ZrO2包覆对层状氧化物正极材料储钠性能的改善

层状氧化物正极材料具有良好的结构稳定性和较高的充放电比容量，是一类理想的钠离子电池正极材料。本工作研究了层状氧化物正极材料NaNi1/3Fe1/3Mn1/3O2表面修饰对其电化学性能的影响，采用固相球磨法在正极材料表面包覆一层纳米ZrO2，采用形貌、结构、电化学方法等研究了包覆后性能改进机理。研究结果表明，ZrO2在NaNi1/3Fe1/3Mn1/3O2表面形成一层惰性保护层，有效隔开了电解液与正极材料的接触，缓解了电解液的分解速度，抑制了金属离子的溶出速度，从而显著改善了电池的循环性能以及高温性能。在ZrO2包覆修饰后，55℃下正极材料相比于未包覆的正极材料有明显提升，100次循环后容量保持率达到83.6%，高于未包覆的75.2%。此外，包覆后的NaNi1/3Fe1/3Mn1/3O2正极材料在空气环境存储后，稳定性得到明显提高。

Improved sodium storage performance of layered oxide cathode materials via ZrO2 coating

Lithium ion batteries have been successfully applied in portable electronic products, the application of lithium ion batteries is expanding to the fields such as large scale energy storage grid and electric vehicles. However, the considerably increased demand of lithium ion batteries might yield problems in the future with the limit of Li resources. Compared with lithium, sodium is abundant in the earth. Based on its resource and cost advantages, sodium ion batteries hold promise for low-cost energy storage and could be key for smart electric-grid of the future.

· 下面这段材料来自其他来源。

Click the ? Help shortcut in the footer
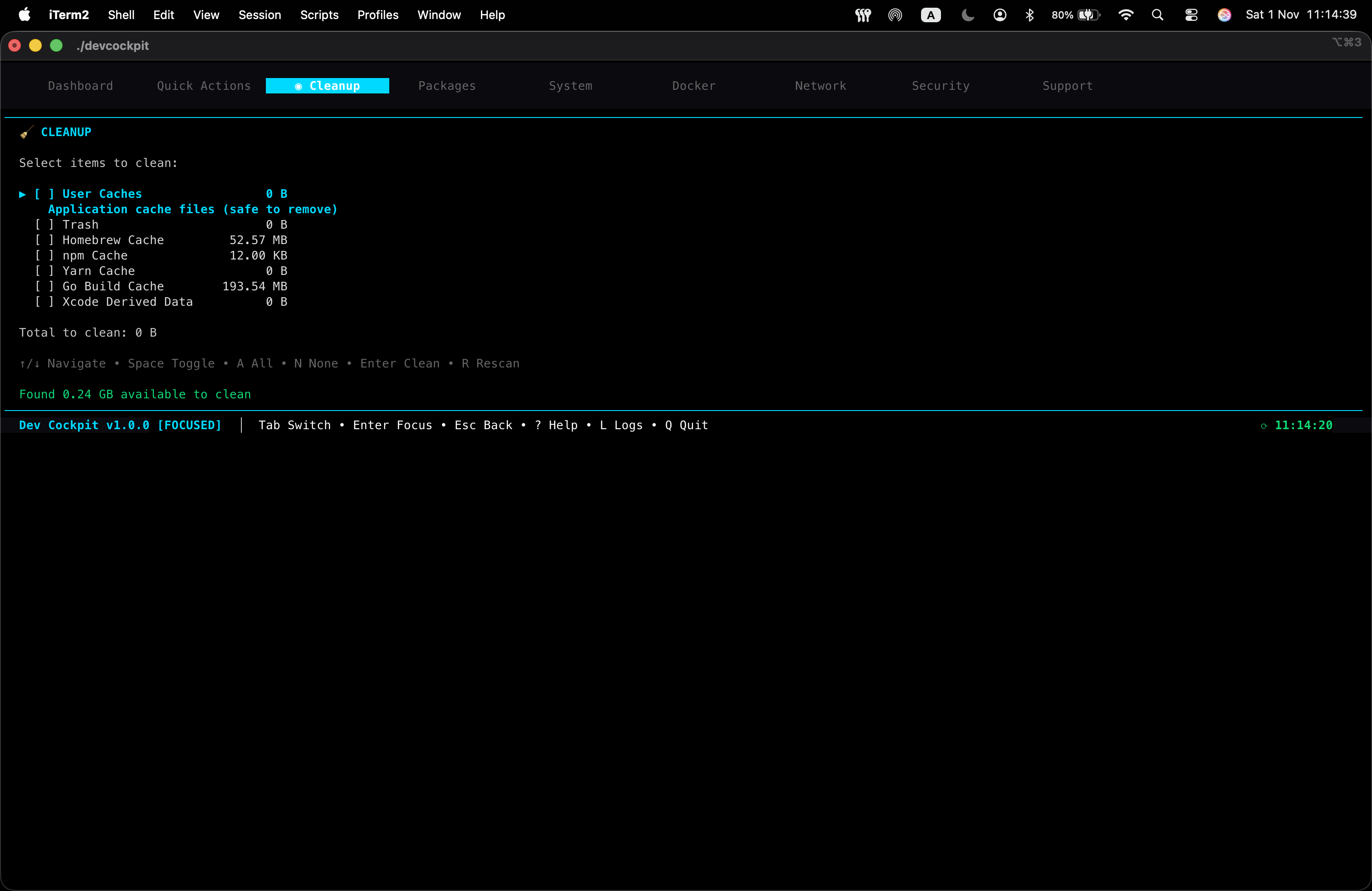 tap(557, 426)
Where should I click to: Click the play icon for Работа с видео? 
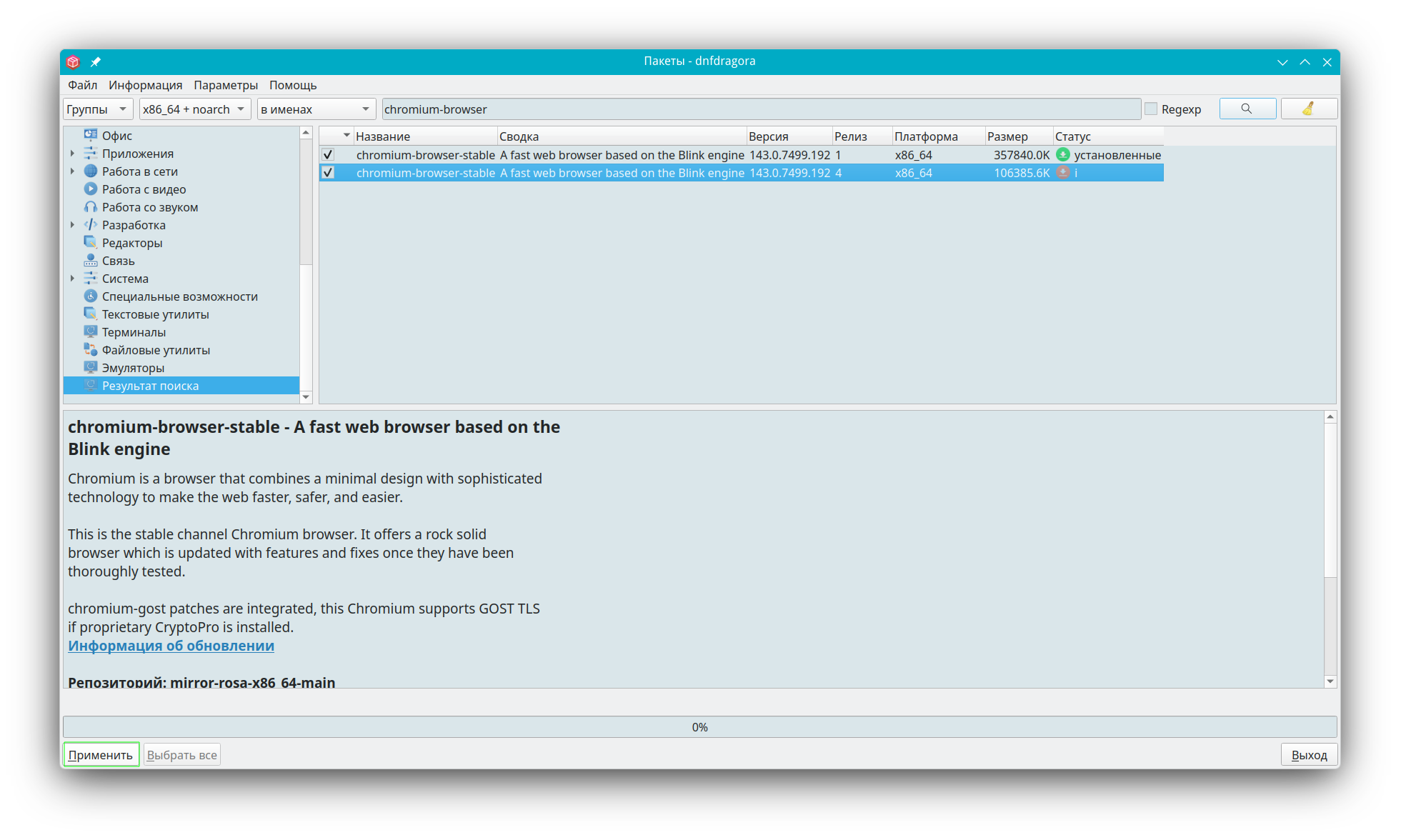tap(91, 189)
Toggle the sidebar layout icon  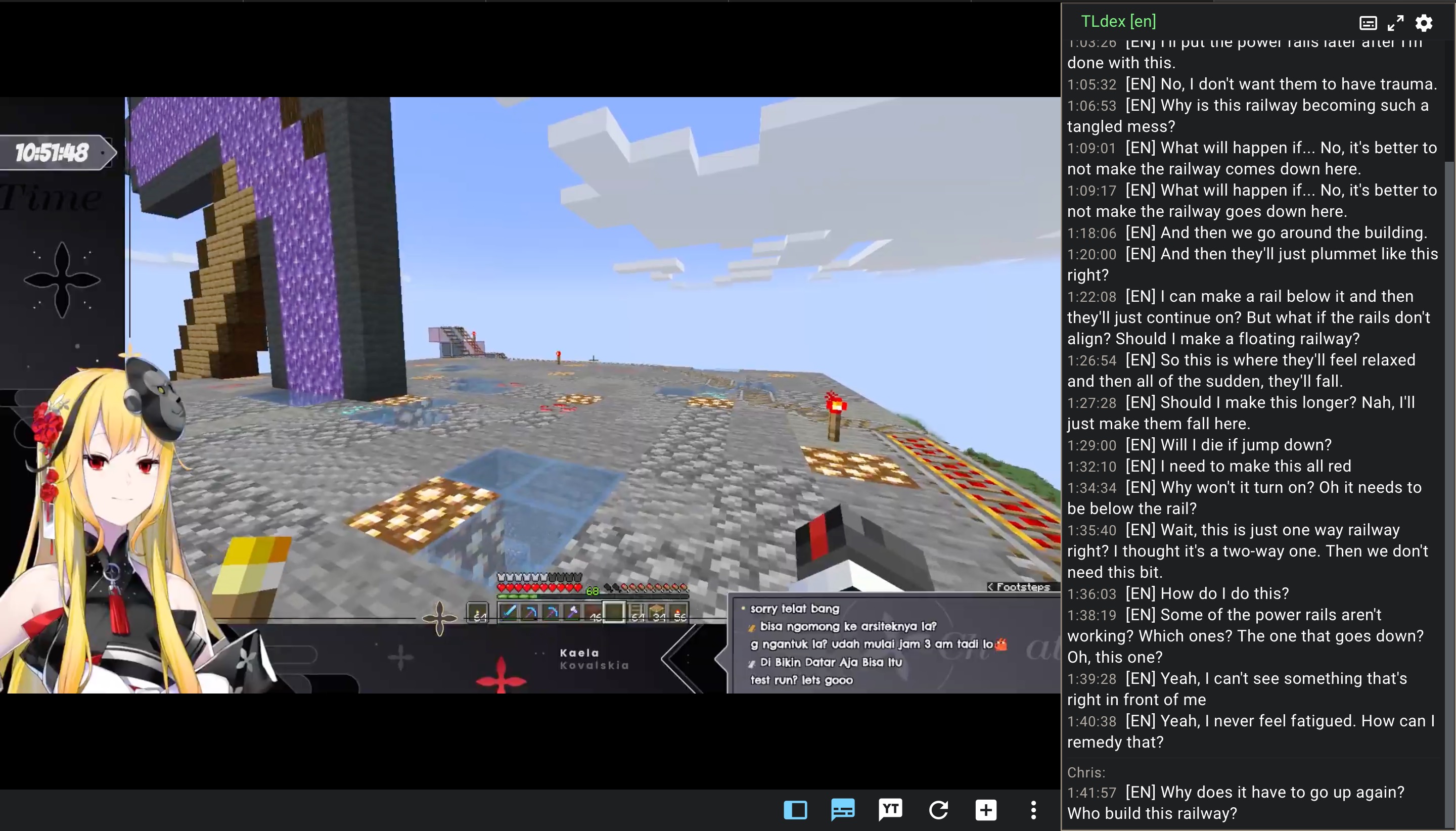(x=795, y=810)
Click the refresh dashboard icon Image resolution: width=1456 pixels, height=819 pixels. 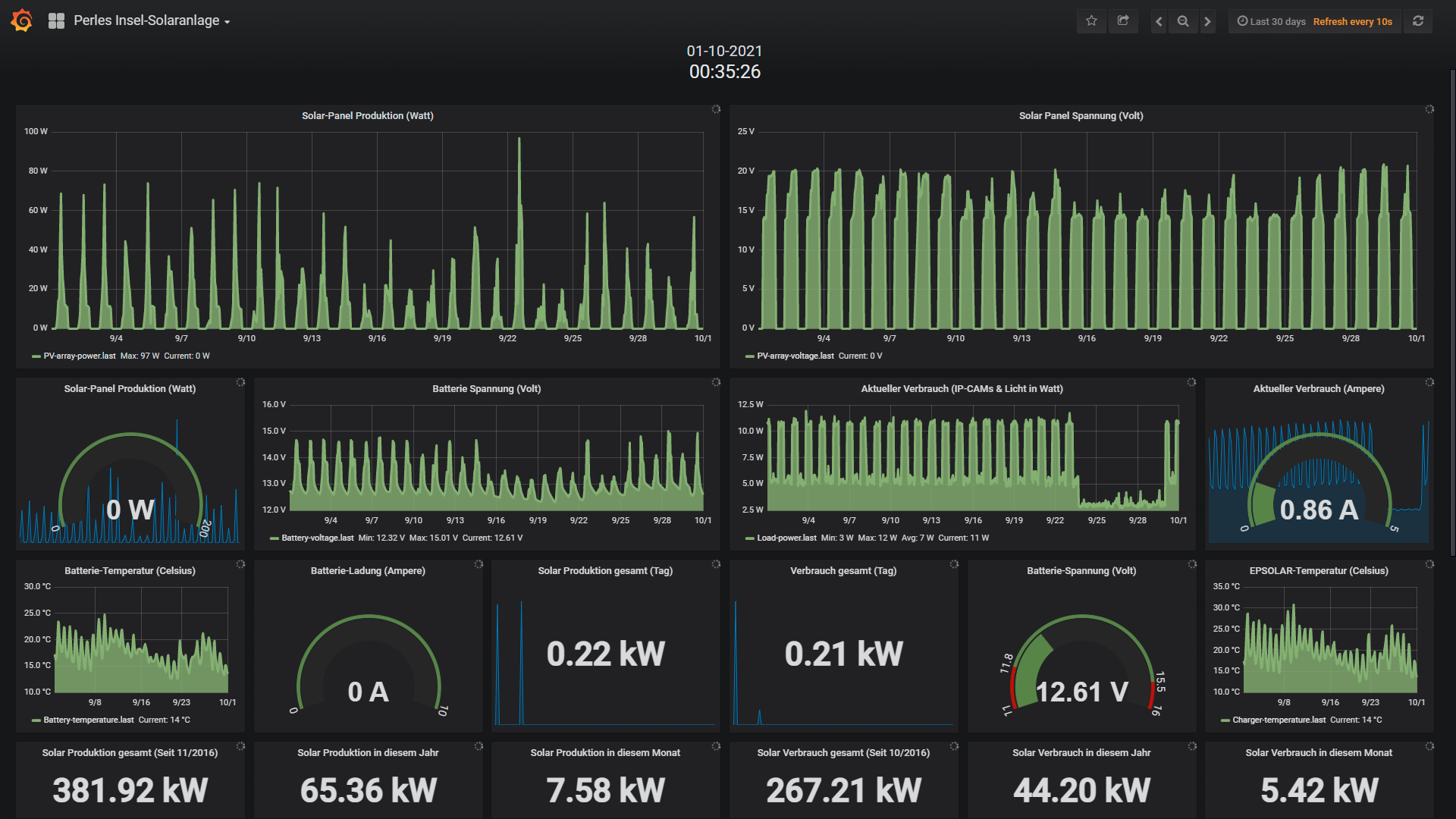1418,21
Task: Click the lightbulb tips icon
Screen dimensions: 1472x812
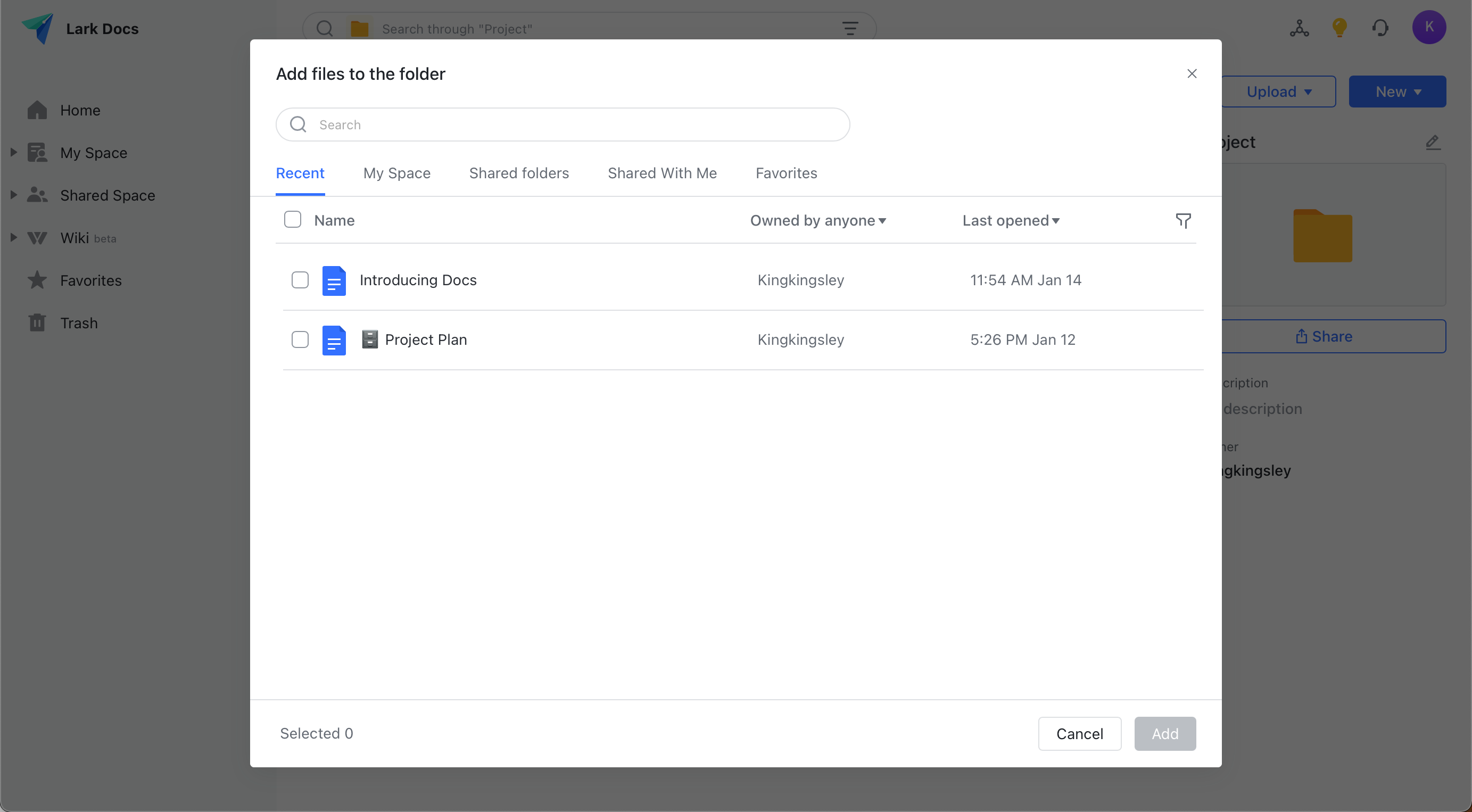Action: [1339, 28]
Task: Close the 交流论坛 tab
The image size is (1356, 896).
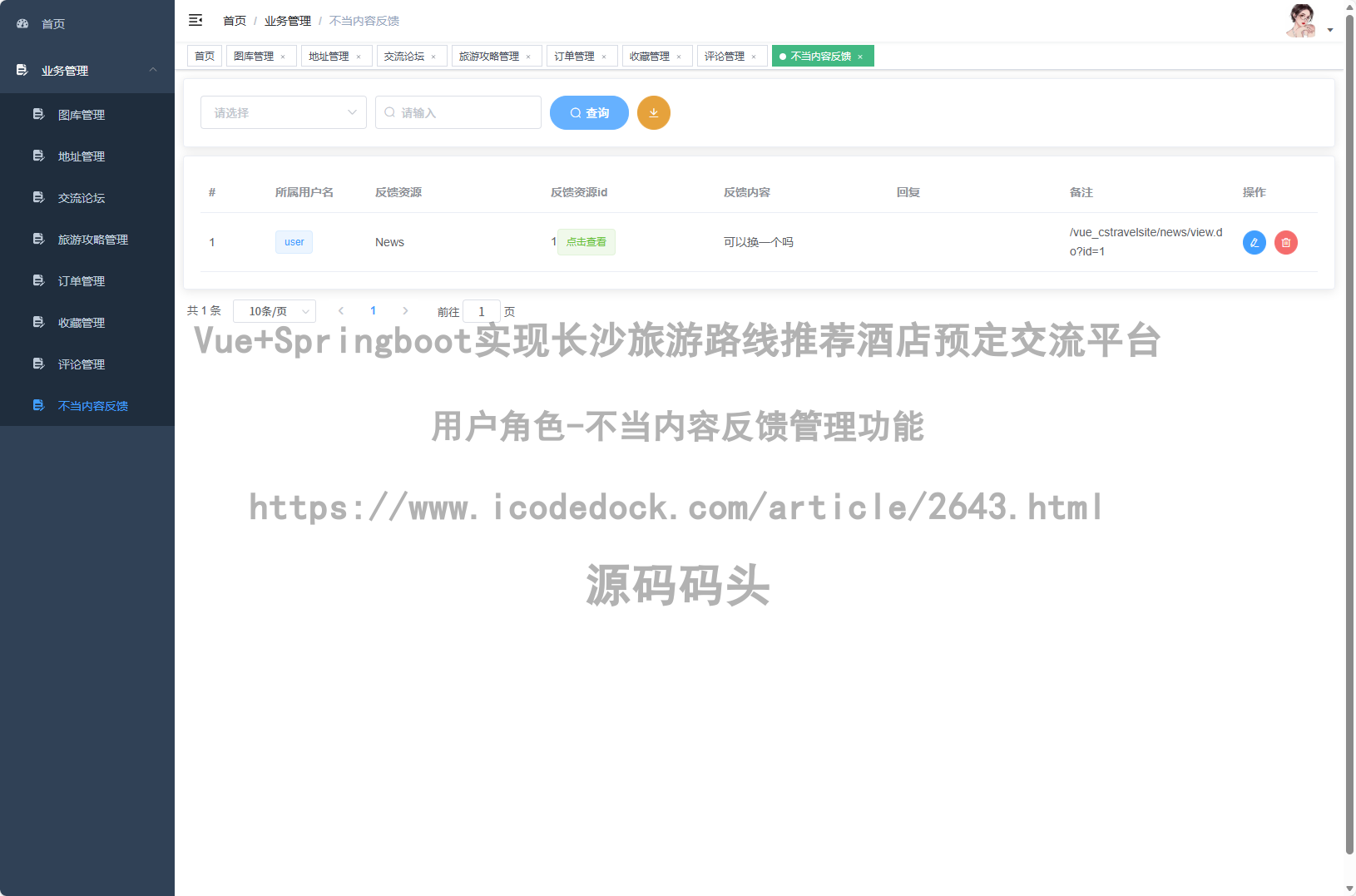Action: click(x=433, y=56)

To date, a large variety of cathode materials with satisfactory performance have been proposed. These cathode materials include layered transition metal oxides, Prussian blue analogues, polyanionic-type compounds and organic-based materials. Layered transition metal oxides NaxMO2 (M=Mn, Fe, Ni, Co, Ti, V, Cr) have been extensively investigated because of their higher capacities and industrial feasibility. Up to now, layered transition metal oxide NaNi1/3Fe1/3Mn1/3O2 has been established as a promising cathode materials for practical sodium ion batteries. Many works have also focused their efforts on NaNi1/3Fe1/3Mn1/3O2 over the years and studied its synthesis method, large scale synthesis, electrochemical reaction mechanism, coating, doping and thermal stability. In this work, ZrO2 coating NaNi1/3Fe1/3Mn1/3O2 cathode was prepared by a solid state method, and the coating effect was evaluated by electrochemical measurements as well as morphological, structural, and chemical composition analyses. The results showed that ZrO2 formed an inert protective layer on the surface of NaNi1/3Fe1/3Mn1/3O2, which effectively separated the contact between electrolyte and cathode material, alleviated the decomposition rate of electrolyte and inhibited the dissolution rate of metal ions, so as to significantly improve the cycle performance and high temperature performance of the battery. After ZrO2 coating modification, the cathode material was significantly improved compared with the uncoated cathode material at 55℃, and the capacity retention rate reached 83.6% after 100 cycles, which was higher than 75.2% of the uncoated cathode material. In addition, the stability of the coated NaNi1/3Fe1/3Mn1/3O2 cathode material was significantly improved after storage in air environment.